- Passage shown:
* * *

In Australia and New Zealand there is not yet a standardised approach to surgical simulation training, although the picture is rapidly evolving. In 2016, 87 per cent of trainees had access to simulation, but few training programs had a simulation curriculum or adequate supervision.8 Reports to the RANZCOG Simulation Training Advisory Group (STAG) this year suggest that laparoscopic simulation curriculums are in use in Queensland, New Zealand and Western Australia. In some units, trainees are not permitted to perform laparoscopic surgery as the primary operator unless they are up to date with their laparoscopic simulation training competencies, and it is likely that this approach will become standard practice.

Figure 1. Surgical simulation for skills in LLETZ procedure.

Figure 1. Surgical simulation for skills in LLETZ procedure.

Simulation can also be used to rehearse rare, or even unique, patient-specific procedures. In 2016, a team from the Mater Mother’s Hospital undertook Australia’s first full procedure simulation for in-utero spinal surgery on a 24-week-old in-utero baby with spina bifida.9The simulation included teams from the Vanderbilt University Hospital and the Mater, allowing the identification of differences in surgical terminology, including instrument names between the Australian and American teams, and improving procedural familiarity and safety prior to operating on a real patient. Simulation has also been used to create 3D patient-specific models for surgical rehearsal, allowing theatre warm-up and practice with no deficit in patient care,10 although this application has yet to become widespread in gynaecological surgery.

* * *

- Assignment: Extract, word for word, the stretch of the surgical simulation passage from "In Australia and" through "become standard practice.".

* * *

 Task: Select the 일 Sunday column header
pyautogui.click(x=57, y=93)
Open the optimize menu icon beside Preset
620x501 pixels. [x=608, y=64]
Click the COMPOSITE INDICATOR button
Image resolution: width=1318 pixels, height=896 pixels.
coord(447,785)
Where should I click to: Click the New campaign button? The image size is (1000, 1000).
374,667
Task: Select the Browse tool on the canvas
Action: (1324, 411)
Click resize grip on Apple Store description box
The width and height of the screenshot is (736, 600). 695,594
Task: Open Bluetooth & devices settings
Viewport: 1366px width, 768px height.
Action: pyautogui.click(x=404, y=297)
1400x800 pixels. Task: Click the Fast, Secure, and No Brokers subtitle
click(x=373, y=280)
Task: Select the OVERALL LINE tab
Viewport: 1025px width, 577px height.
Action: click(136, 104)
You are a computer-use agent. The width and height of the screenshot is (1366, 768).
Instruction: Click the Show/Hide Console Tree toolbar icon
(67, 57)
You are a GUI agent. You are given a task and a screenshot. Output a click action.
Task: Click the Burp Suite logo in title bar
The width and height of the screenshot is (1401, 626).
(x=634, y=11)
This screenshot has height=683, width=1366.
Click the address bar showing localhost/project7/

* * *

- Completed task:
In Australia and New Zealand there is not yet a standardised approach to surgical simulation training, although the picture is rapidly evolving. In 2016, 87 per cent of trainees had access to simulation, but few training programs had a simulation curriculum or adequate supervision.8 Reports to the RANZCOG Simulation Training Advisory Group (STAG) this year suggest that laparoscopic simulation curriculums are in use in Queensland, New Zealand and Western Australia. In some units, trainees are not permitted to perform laparoscopic surgery as the primary operator unless they are up to date with their laparoscopic simulation training competencies, and it is likely that this approach will become standard practice.